Key Driver Analysis
Key Driver Analysis helps you discover which columns in your data most influence a chosen outcome. It works well for survey and behavioral datasets that mix numbers, opinion scales, and categories.
Open the tool
- Click the More menu.
- Choose Find key drivers.
This opens a panel where you pick an outcome, choose a model, and select candidate drivers. AddMaple will test likely relationships and run your chosen model to estimate each factor's impact.
How it works
AddMaple offers two models:
Random Forest — Trains many small decision trees that handle mixed data types and non‑linear patterns. Each factor is scored by measuring how much model accuracy drops when that factor is temporarily scrambled. Works best for categorical outcomes (e.g., Yes/No, satisfaction buckets, NPS groups).
Elastic Net — A regression model that finds linear relationships between drivers and numeric outcomes. It assigns a coefficient to each driver showing direction and strength of impact. Works best for numeric outcomes (e.g., satisfaction scores, revenue, completion time).
Choosing a model
Use Random Forest when:
- Your outcome is categorical (Yes/No, NPS bucket, satisfaction level)
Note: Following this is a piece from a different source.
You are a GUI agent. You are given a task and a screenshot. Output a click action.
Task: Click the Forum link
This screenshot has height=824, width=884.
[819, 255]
- You have mixed data types (categories, scales, numbers)
- You want to capture non‑linear patterns and interactions automatically
- You don't need to interpret exact coefficients
Use Elastic Net when:
- Your outcome is numeric (satisfaction score, revenue, duration)
- You want interpretable coefficients showing direction and magnitude
- Relationships are roughly linear
- You have primarily numeric or ordinal drivers
AddMaple will automatically suggest compatible models based on your outcome type. You can switch models in the Configure step.
Step 1 — Choose an outcome
Pick one column you want to explain better. The outcome type determines which models are available:
For Random Forest:
- Opinion scales (Likert)
- Single categories (e.g., NPS bucket, Yes/No, churned vs active)
For Elastic Net:
- Numbers (e.g., satisfaction score, time on task, revenue)
- Opinion scales (Likert — treated as numeric)
Avoid choosing an outcome that will be duplicated among the candidate drivers (data leakage).
Step 2 — Pick possible drivers
AddMaple auto‑suggests columns that look related to your outcome. You can add or remove candidates freely. Useful drivers often include demographics, usage/behavior, attitudes, and experience ratings.
Supported driver types include numbers, opinion scales, single categories, and multi‑select categories.
Tip: Very similar columns can share credit and split their importance. If you see near‑duplicates, consider choosing just one.
Step 3 — Configure and run
Choose your model and adjust advanced options if needed. AddMaple will suggest compatible models based on your outcome type.
Advanced options (Random Forest)
- Number of trees: More trees stabilize rankings but take a bit longer.
- Tree depth: Limits how detailed patterns can get. Lower is simpler and safer.
- Features per split: Fraction of drivers tried at each split to add variety and reduce bias.
- Minimum rows to split: Smallest group size before the tree splits (helps smooth out noise).
Advanced options (Elastic Net)
- Alpha: Controls the balance between Lasso (alpha=1, variable selection) and Ridge (alpha=0, shrinkage). Default 0.5 mixes both.
- Lambda: Regularization strength. Higher values create simpler models with smaller coefficients.
- Standardize: Whether to scale all inputs to the same range before fitting.
- Loss function: How the model measures error. "Auto" picks based on your outcome type.
You can reset to recommended settings anytime.
Reading the results
After you run the analysis, you'll see:
- Top drivers and summary: A short description of what seems to move your outcome most
- Importance table: Higher scores mean a factor explains more of the differences you see
- Model fit metric:
- For Random Forest: Out‑of‑bag balanced accuracy (how well the model predicts unseen rows)
- For Elastic Net: R² score (how much variation in the outcome is explained)
- AI explanation: An automatically generated interpretation of your results
Interpreting importance scores
Random Forest — Importance scores show how much accuracy drops when each driver is scrambled. Higher values mean removing that driver hurts predictions more.
Elastic Net — Importance scores are the sum of absolute coefficient values. They show total linear effect size. Positive coefficients increase the outcome; negative coefficients decrease it.
General tips
- Results show associations, not strict causation. Use as directional guidance.
- Very small categories can be noisy — consider combining rare groups or filtering.
- Similar drivers may split importance between them.
Good to know
- Random Forest works well with mixed data types and captures non‑linear patterns automatically. It's robust to outliers and missing values.
- Elastic Net provides interpretable coefficients showing direction and magnitude of each driver's impact. Best for numeric outcomes with roughly linear relationships.
- You can switch models and rerun to compare results
- AddMaple automatically suggests columns that are statistically related to your outcome
- AI-generated explanations help you understand what the results mean
Availability: Key Driver Analysis is limited to certain plans.